For the last two decades, dental implant placement has been a popular option for the treatment of the edentulous mandible. In such cases, where there is insufficient height for implant placement, there are a few options available for rehabilitation, including short implants, bone graft, and inferior alveolar nerve (IAN) repositioning. Repositioning is performed via one of two surgical techniques, lateralization or transposition, with lateralization yielding lower degrees of nerve deficiency. In lateralization, the IAN is exposed and retracted laterally, held in this position during implant placement, then released to rest against the implants. In the transposition technique, first described in 1977 and modified in 1987, the mental foramen is included in the osteotomy, to allow incisive branch excision, so that the IAN can be pulled into a new position, generally more posterior. Although both techniques have seen improvements since their introduction, reported data remain sparse.

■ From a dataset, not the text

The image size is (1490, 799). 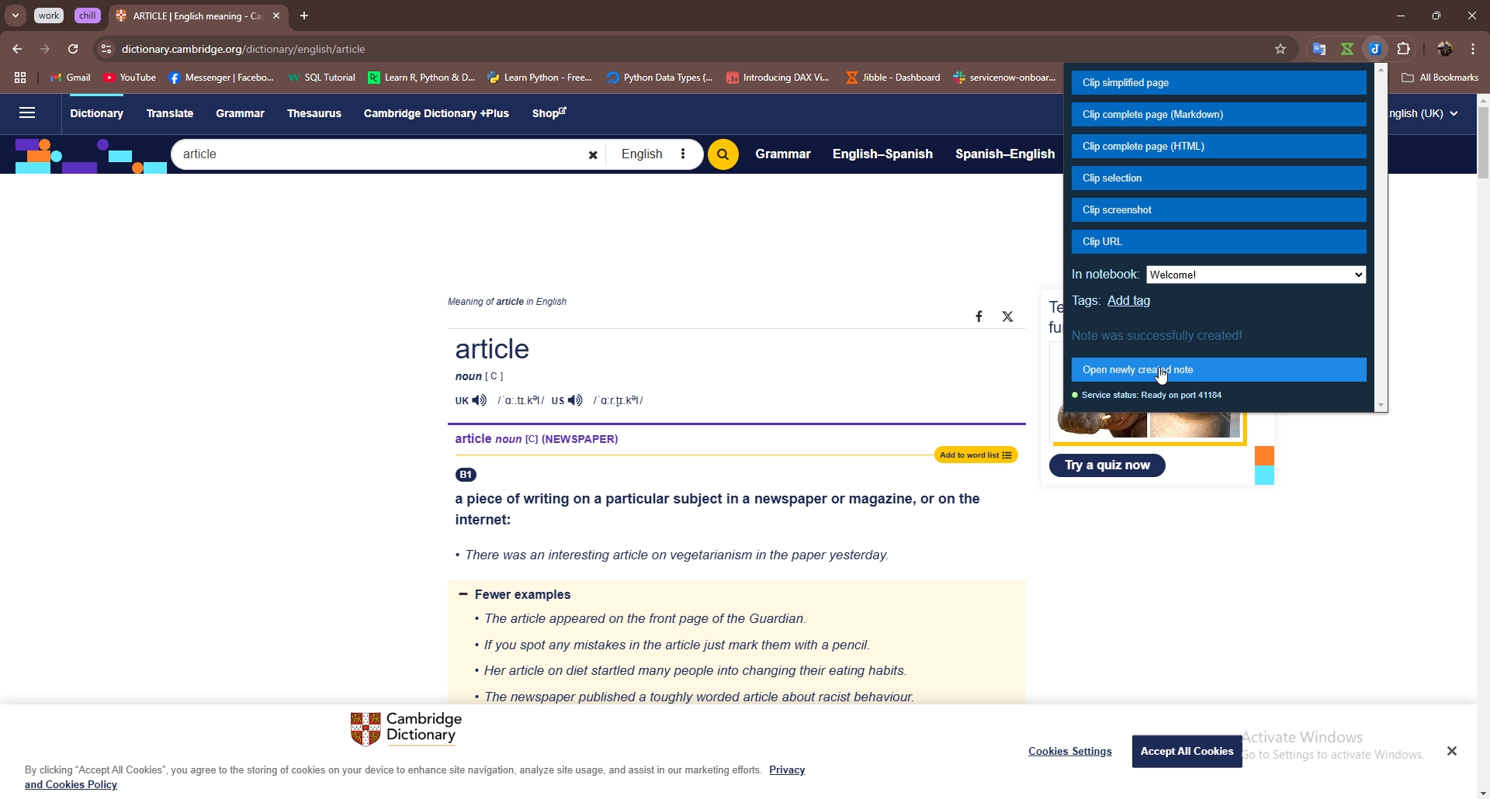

The aim of the present study was to answer the question: What are the complications associated with IAN repositioning?
Materials and methods
Search strategy and selection criteria
An initial bibliographic search in the PubMed (MEDLINE), Cochrane Library, and Scopus databases was performed using three lines of search elements from a brief reading of the subject of interest: (1) ‘inferior’, ‘alveolar’, ‘nerve’, ‘lateralization’; (2) ‘inferior’, ‘alveolar’, ‘nerve’, ‘transposition’; and (3) ‘inferior’, ‘alveolar’, ‘nerve’, ‘translocation’, without time delimitations. The last search was performed on March 19, 2013.
For the initial selection, article titles and/or abstracts were analyzed by three independent reviewers (BMV, LBM, and OLCJr), and the following inclusion criteria were observed: studies published in English; no time delimitations; studies of human beings; specific studies using IAN repositioning for rehabilitation with osseointegrated implants; case report, case series, prospective and/or retrospective clinical study types.
Following initial selection, the three examiners (BMV, LBM, and OLCJr) read the previously selected articles in full, applying the selection criteria (see Table 1 ) to determine final inclusion or exclusion from the study. Disagreements among reviewers were settled by additional discussions. The authors established all selection criteria prior to commencement of this study.